Exercise requirements => Begin at the line containing "Task: Sort by the YOE column header" in the data below and go on through the line containing "Image resolution: width=1662", repeating each line exactly; include both ends and no other line.

Extracted material =>
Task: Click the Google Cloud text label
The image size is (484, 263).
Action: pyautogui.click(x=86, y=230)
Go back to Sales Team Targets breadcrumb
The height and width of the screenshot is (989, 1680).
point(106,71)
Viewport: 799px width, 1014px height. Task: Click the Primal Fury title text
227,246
==
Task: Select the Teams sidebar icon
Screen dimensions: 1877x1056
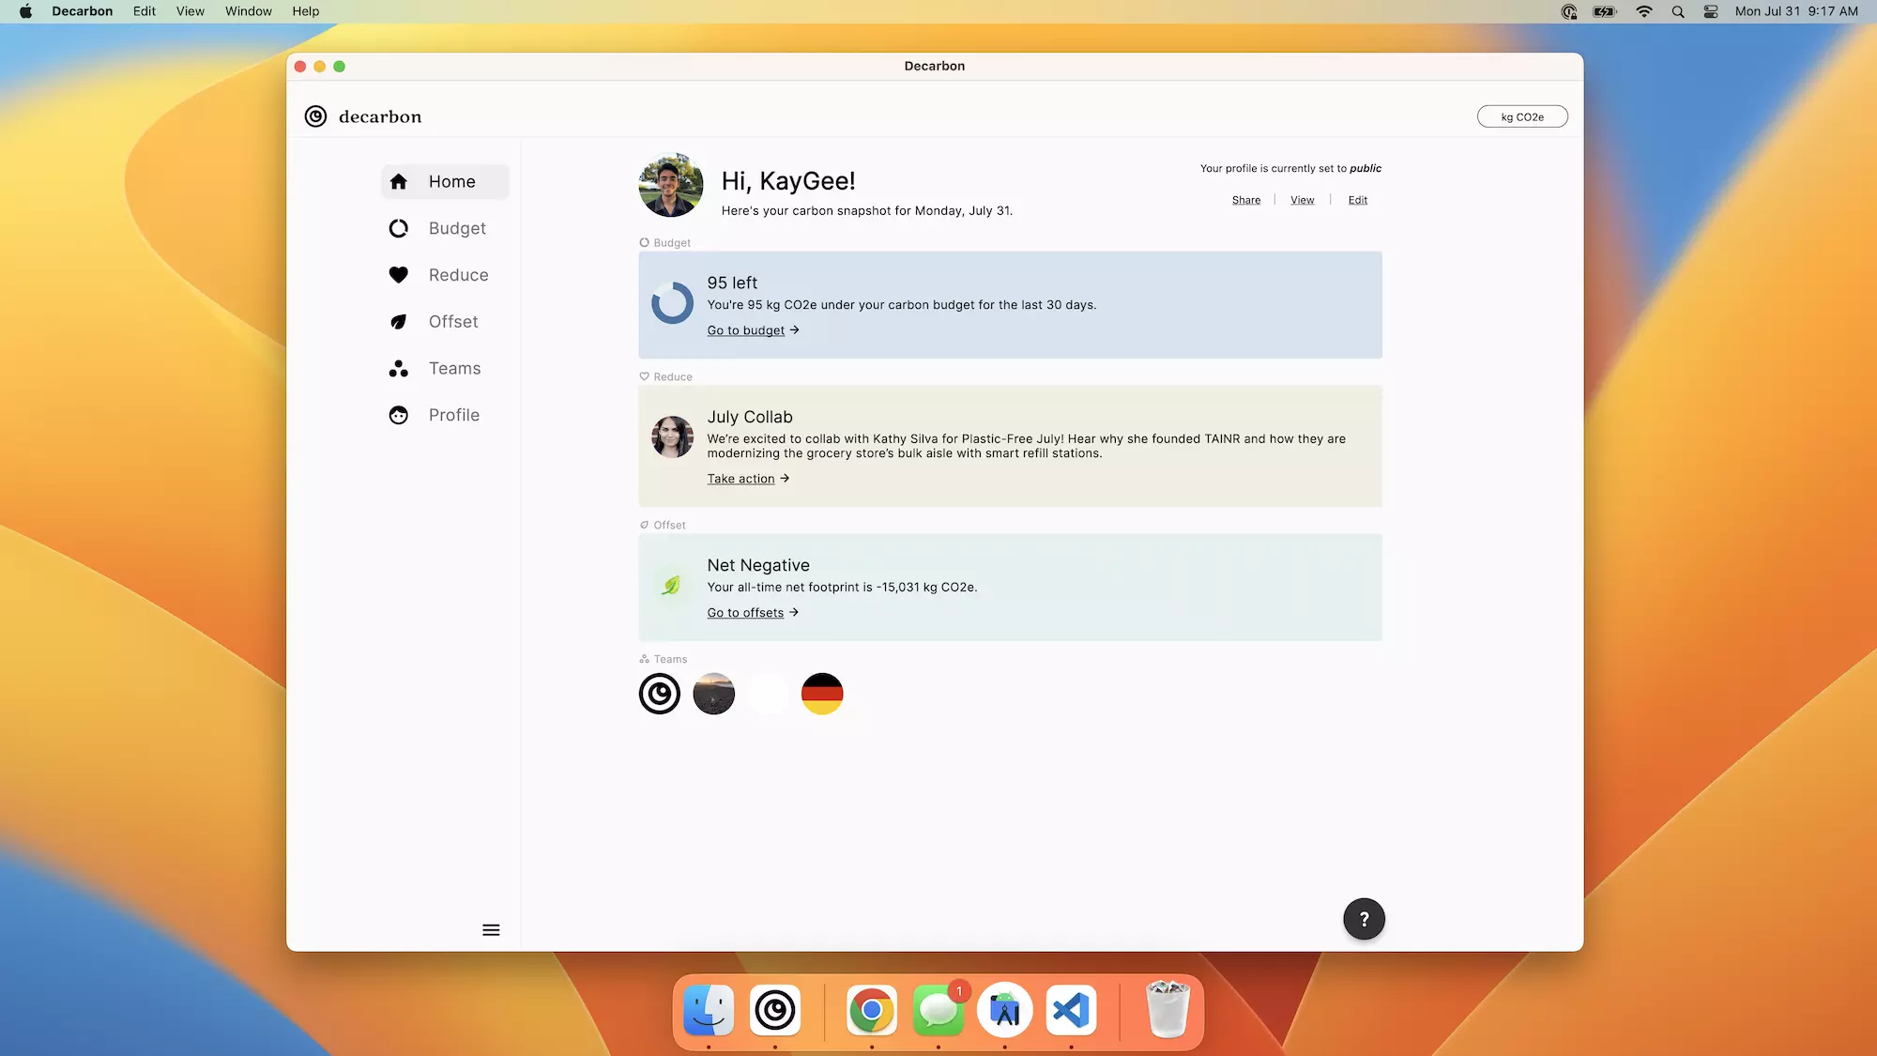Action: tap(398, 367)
--
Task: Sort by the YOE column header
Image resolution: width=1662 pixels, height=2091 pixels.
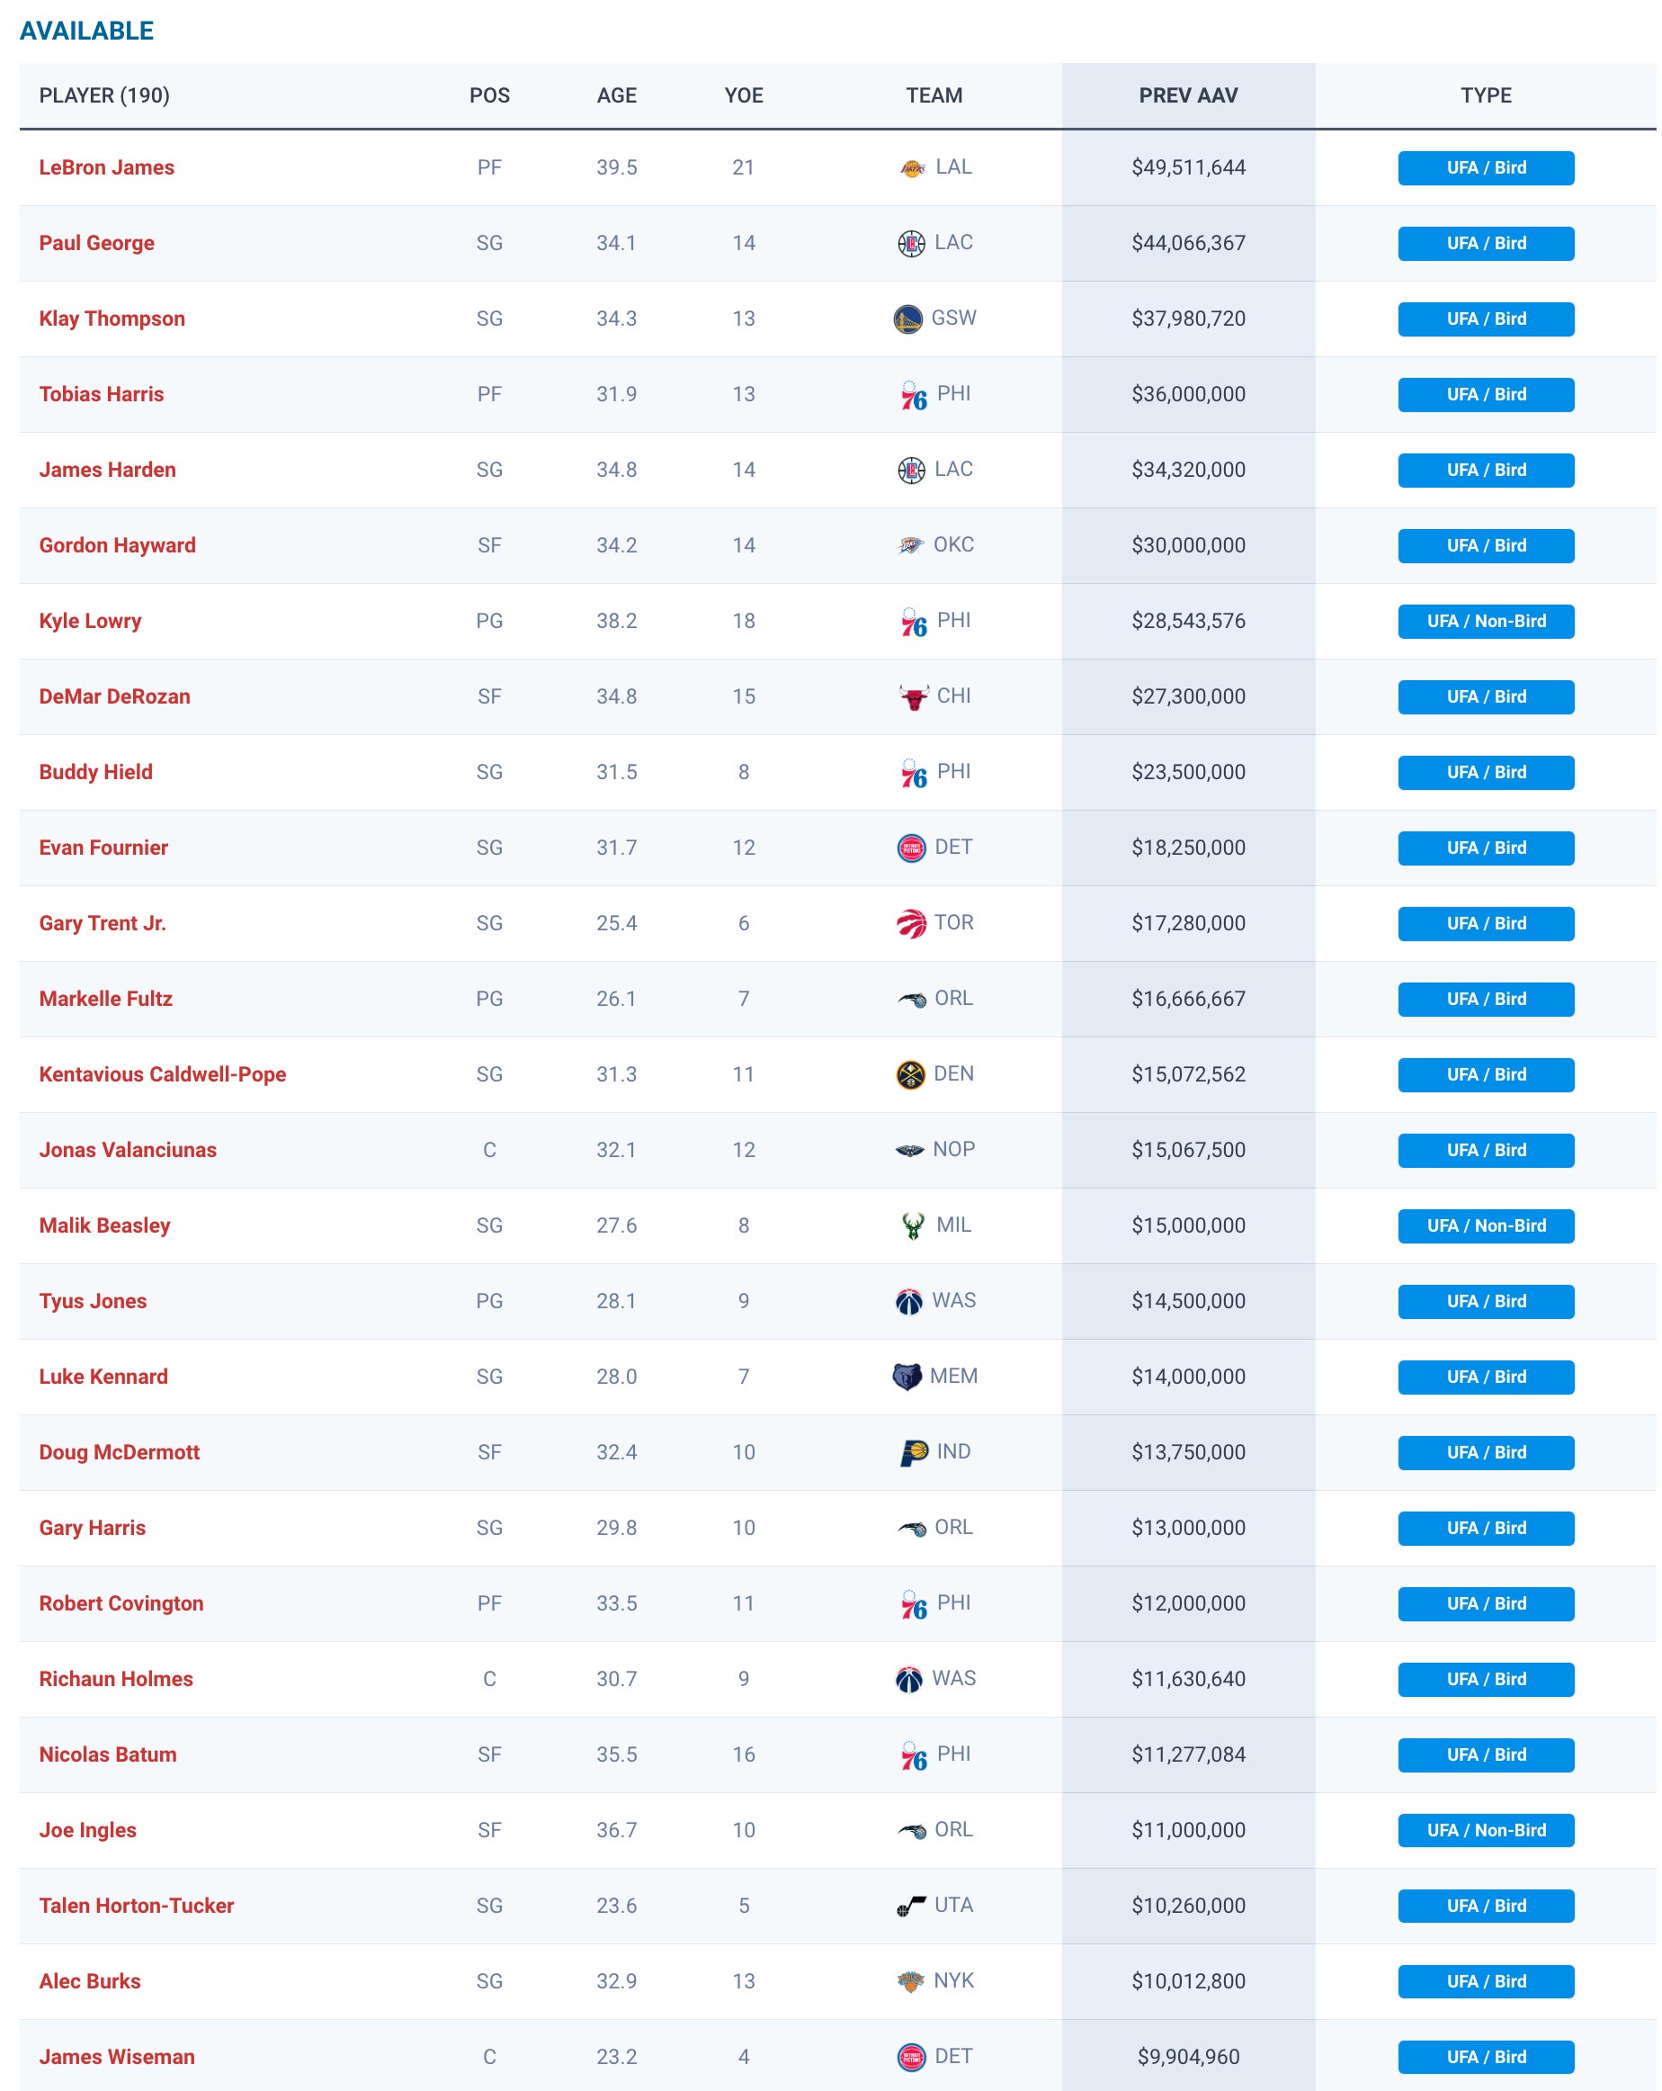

Solution =>
Task: Sort by the YOE column header
Image resolution: width=1662 pixels, height=2091 pixels.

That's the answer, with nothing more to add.